**Exercise goal:**
Give the data below again exactly as written, but without the pictures.

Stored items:
^^^^^^^^

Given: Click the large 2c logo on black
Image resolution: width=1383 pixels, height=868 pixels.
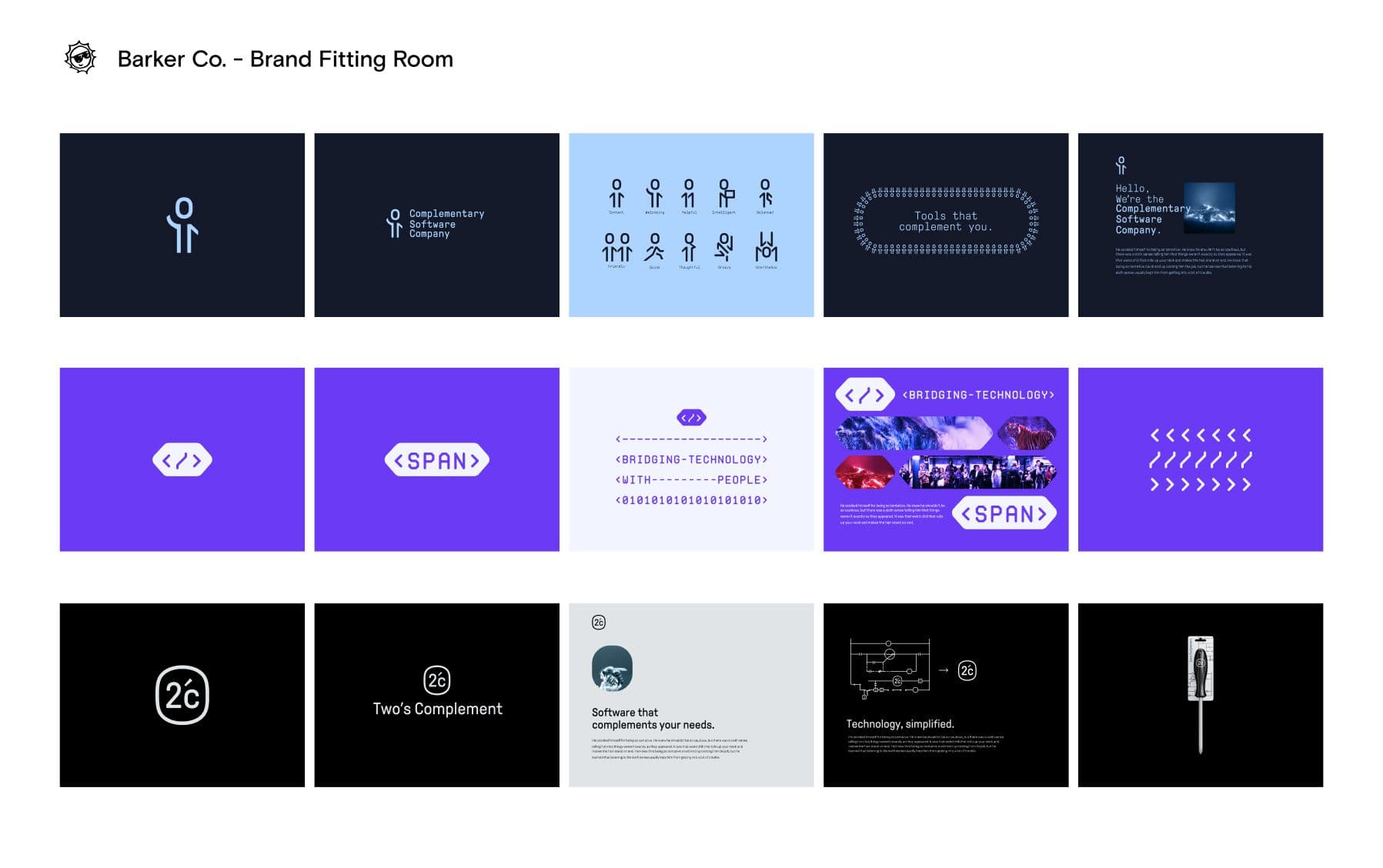Looking at the screenshot, I should [182, 695].
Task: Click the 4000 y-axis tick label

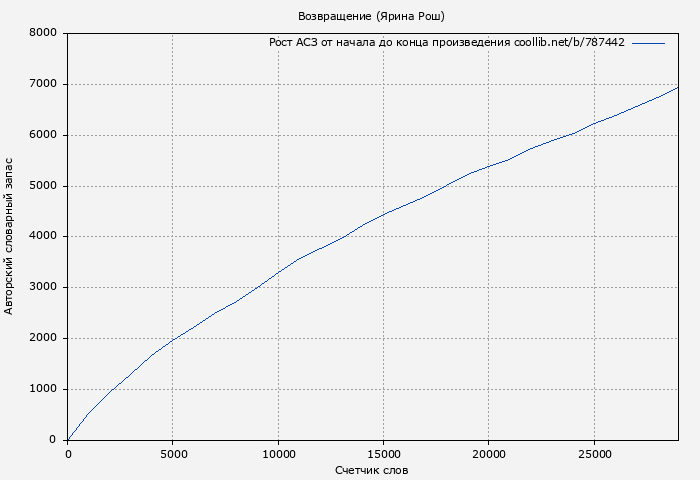Action: tap(43, 237)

^^^^^^^^

**Reply to the exercise:**
Given: Click the large 2c logo on black
Image resolution: width=1383 pixels, height=868 pixels.
Looking at the screenshot, I should [182, 695].
Task: Click the 4000 y-axis tick label

Action: tap(43, 237)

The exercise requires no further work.